Saudi king orders payout to state employees, reshuffles cabinet

Saudi king orders payout to state employees, reshuffles cabinet

RIYADH - Reuters

AFP Photo

Saudi Arabia's new King Salman ordered a lavish payout to all state employees on Jan. 30 and reshuffled some top government jobs while keeping in place the oil, foreign, finance, defence and interior ministers.
   
The top oil exporter will pay two months of bonus salary to all state employees and pension to retired government workers, he said in a series of decrees read aloud on state television a week after Salman succeeded his brother Abdullah as king.
   
He removed two of the late king's sons from big jobs, making Faisal bin Bandar Riyadh governor instead of Turki bin Abdullah and reinstating Khaled al-Faisal as Mecca governor less than two years after he was replaced by Mishaal bin Abdullah.
   
The two jobs are usually held by senior princes and have sometimes been stepping stones to higher positions.
   
In a possible indication of Salman's approach to social reform, he also replaced several top religious officials, removing two clerics known as comparative liberals who headed the Justice Ministry and Religious Police.
  
He also appointed Mohammed Jadaan, a lawyer, as the new head of the Capital Market Authority, the state regulator for the stock market which will open to direct foreign participation later this year.
   
He kept in place veteran Oil Minister Ali al-Naimi, Finance Minister Ibrahim Alassaf and Foreign Minister Prince Saud al-Faisal.
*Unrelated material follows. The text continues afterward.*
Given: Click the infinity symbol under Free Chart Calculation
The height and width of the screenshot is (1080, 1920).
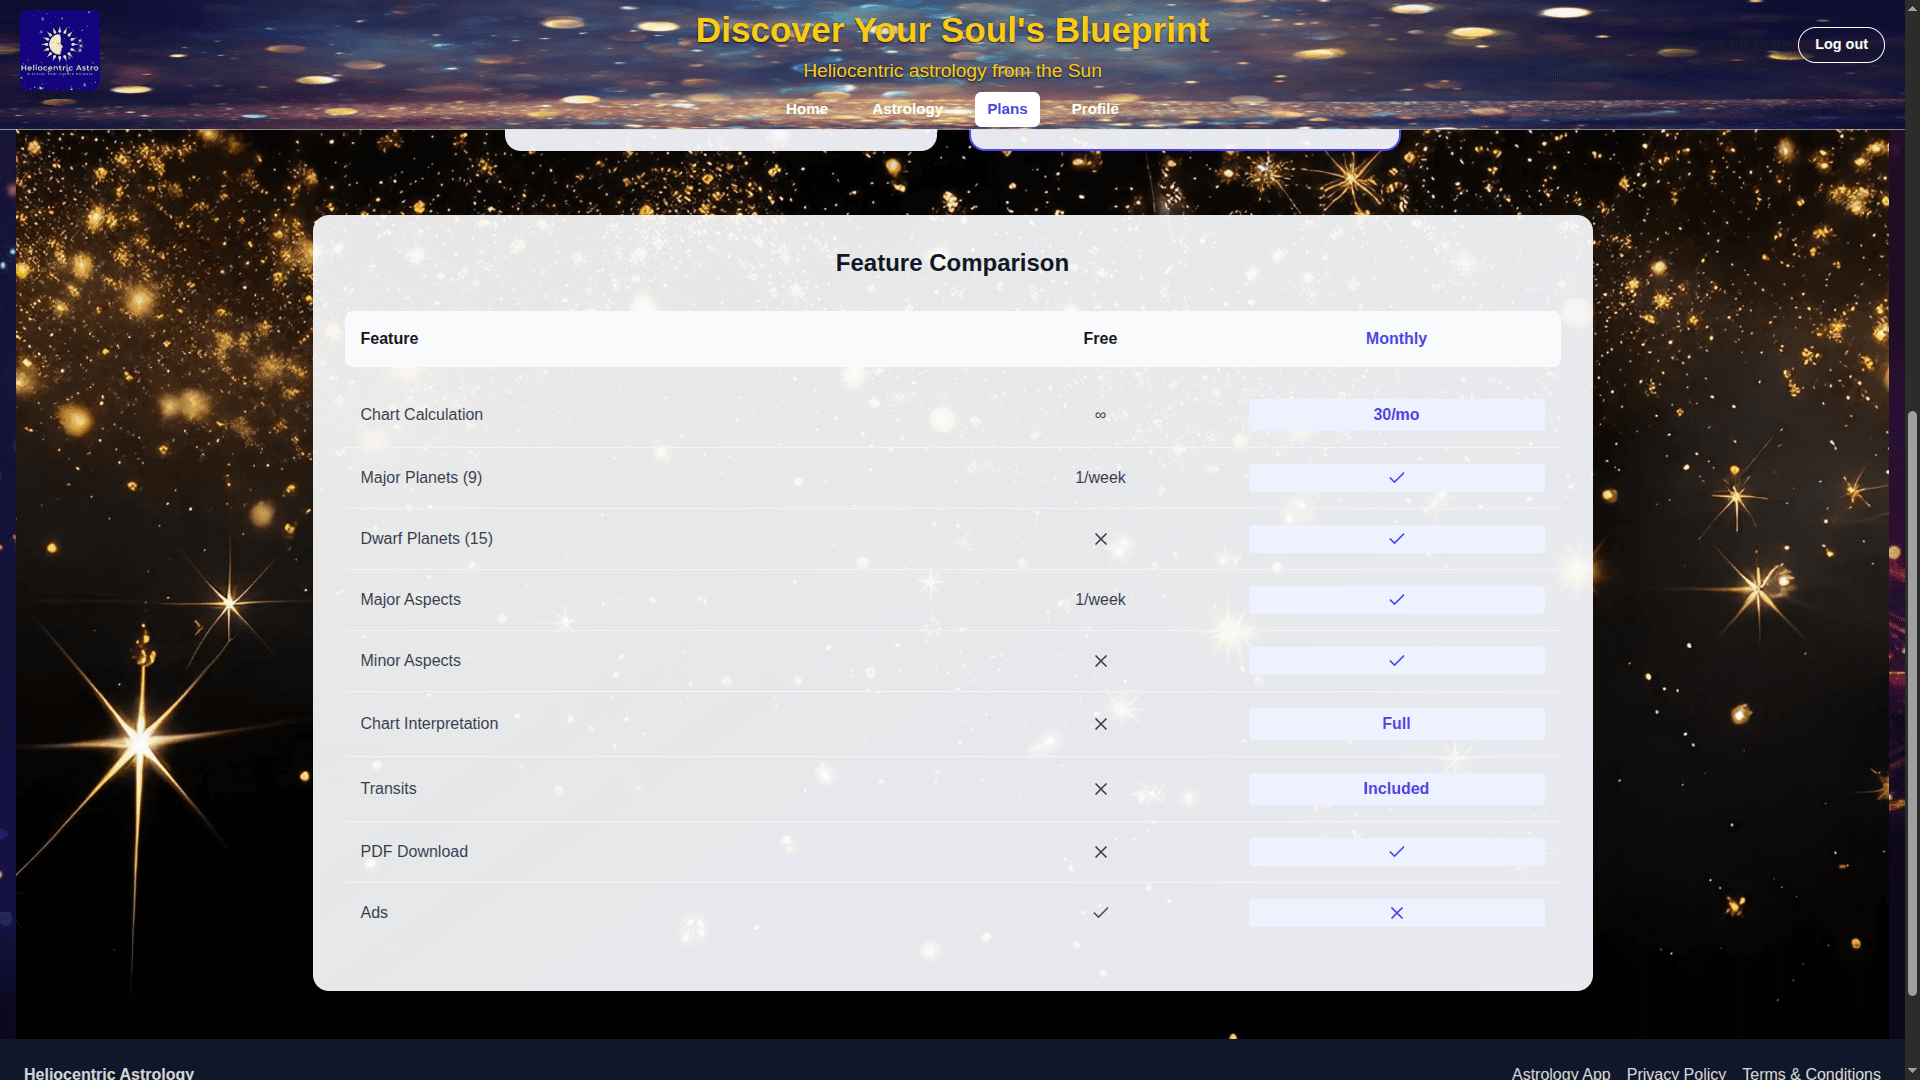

The Labour, commerce, transport and economy and planning ministers were also kept unchanged.
   
He appointed new ministers of agriculture, education and information and a new head of the intelligence services.
   
He also merged the education ministry and higher education ministry and abolished the Supreme Council for Petroleum and Minerals Affairs, replacing it with a new body, according to the text of a royal decree read out on state television.
   
The king, who took power a week ago after Abdullah's death early on Friday morning, also kept in place the late king's son Miteb as Minister of the National Guard, an important strategic post.